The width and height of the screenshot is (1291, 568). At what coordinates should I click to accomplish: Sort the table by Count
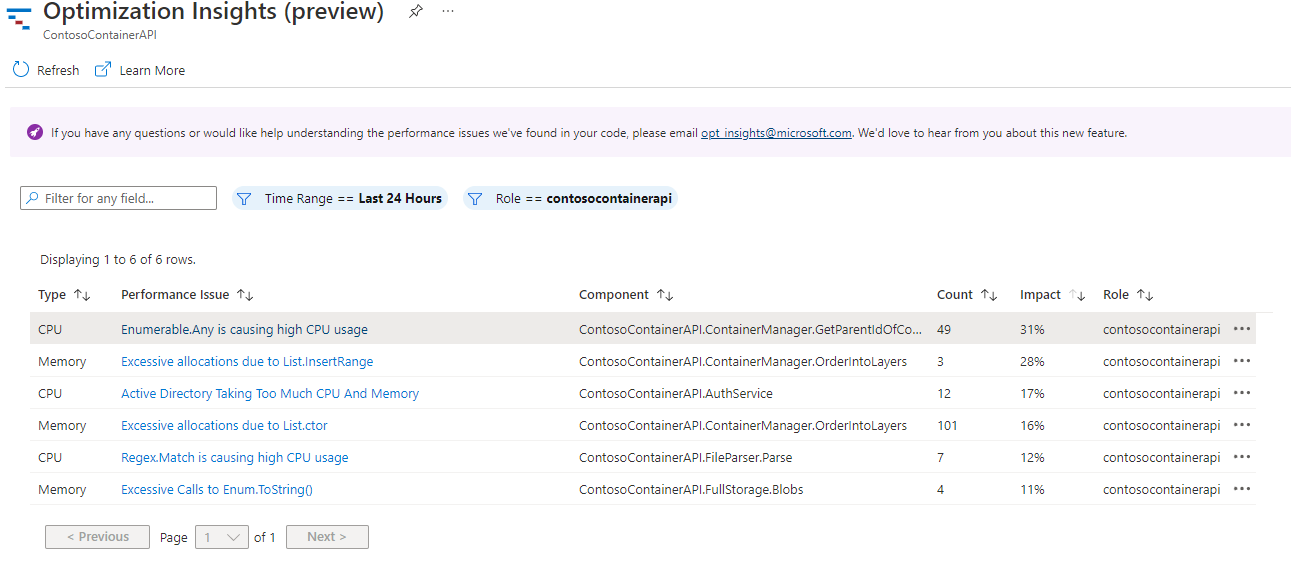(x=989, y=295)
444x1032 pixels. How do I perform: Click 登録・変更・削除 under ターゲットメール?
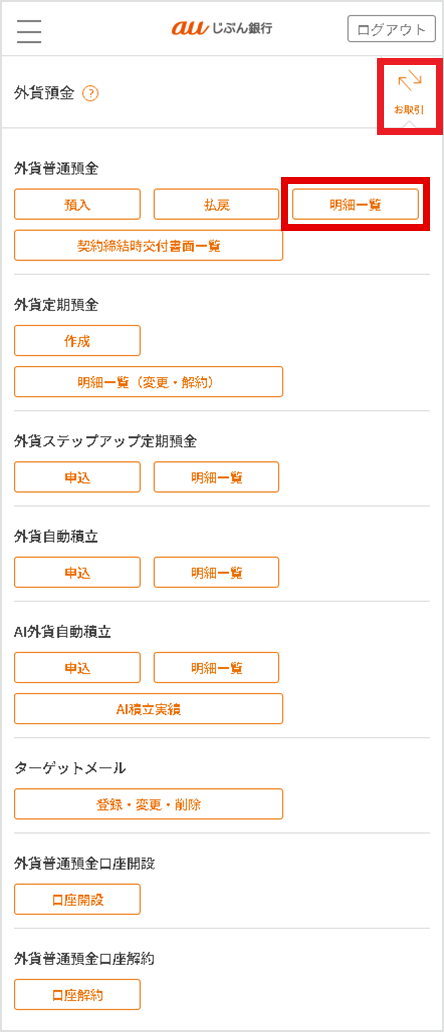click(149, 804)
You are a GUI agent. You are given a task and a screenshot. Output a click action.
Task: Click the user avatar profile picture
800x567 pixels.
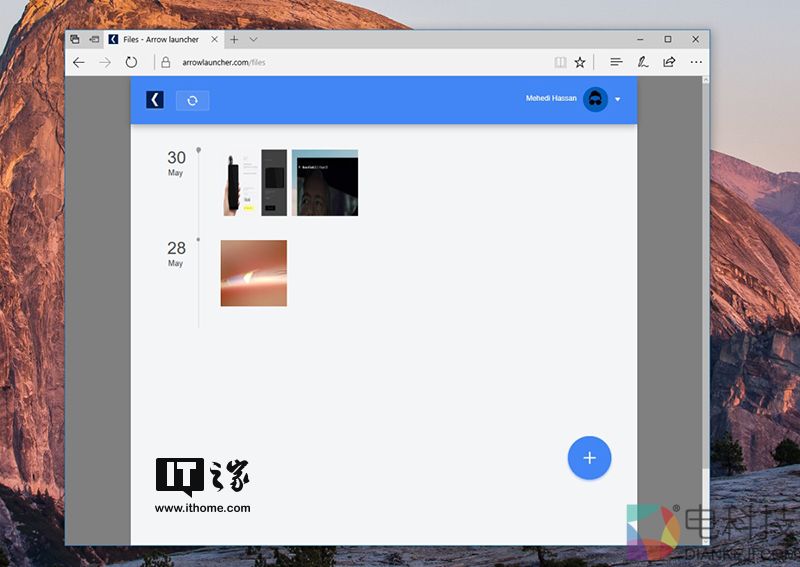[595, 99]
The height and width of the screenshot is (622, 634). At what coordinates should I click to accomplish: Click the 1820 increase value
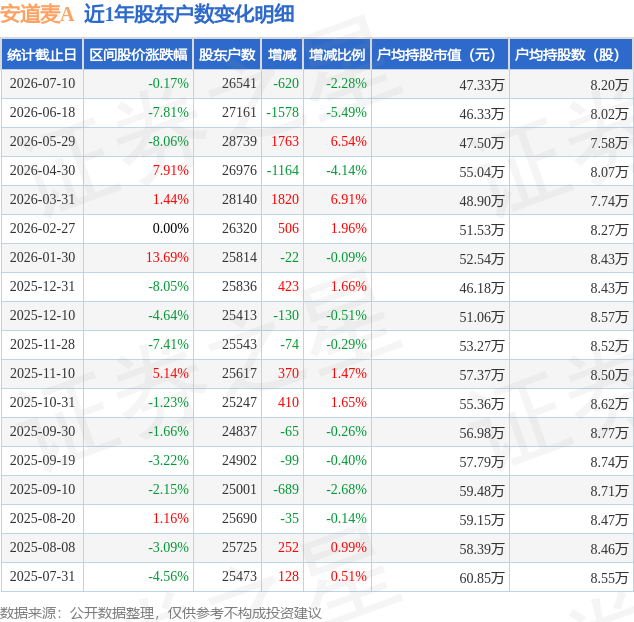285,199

...

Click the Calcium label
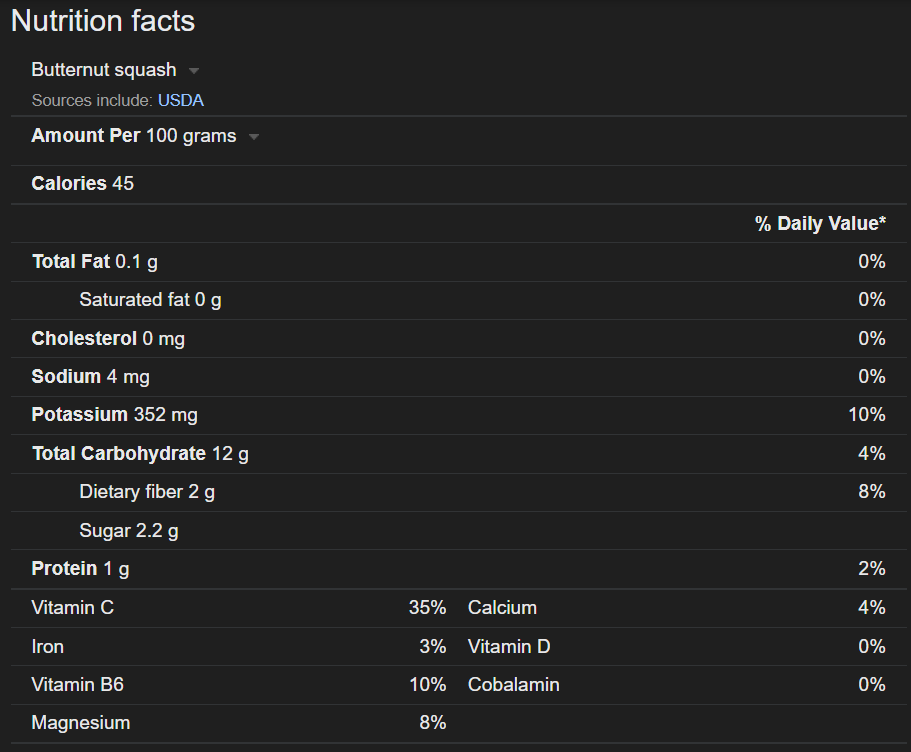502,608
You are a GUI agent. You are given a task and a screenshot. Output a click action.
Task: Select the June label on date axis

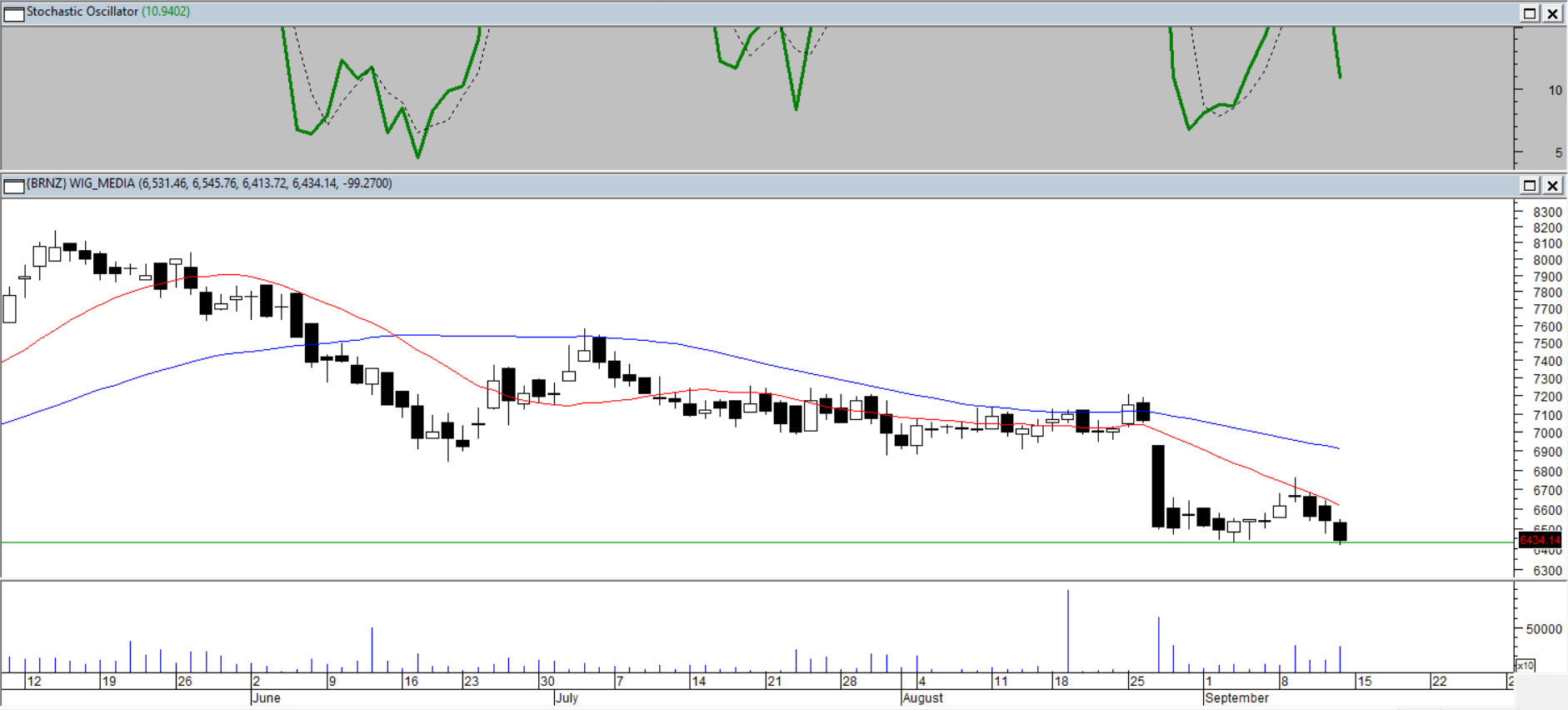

- [ZADANIE] Zacznij od wiersza z „Click the Calcium label” i zakończ na wierszu z „Task: Select the June label on date axis”, przepisując je razem z poleceniami i zwiększając o 134 każdą współrzędną w odpowiedziach. Pomiń obrazy.

- [ODPOWIEDŹ]
Click the Calcium label
636,742
You are a GUI agent. You are given a task and a screenshot. Output a click action.
Task: Select the June label on date axis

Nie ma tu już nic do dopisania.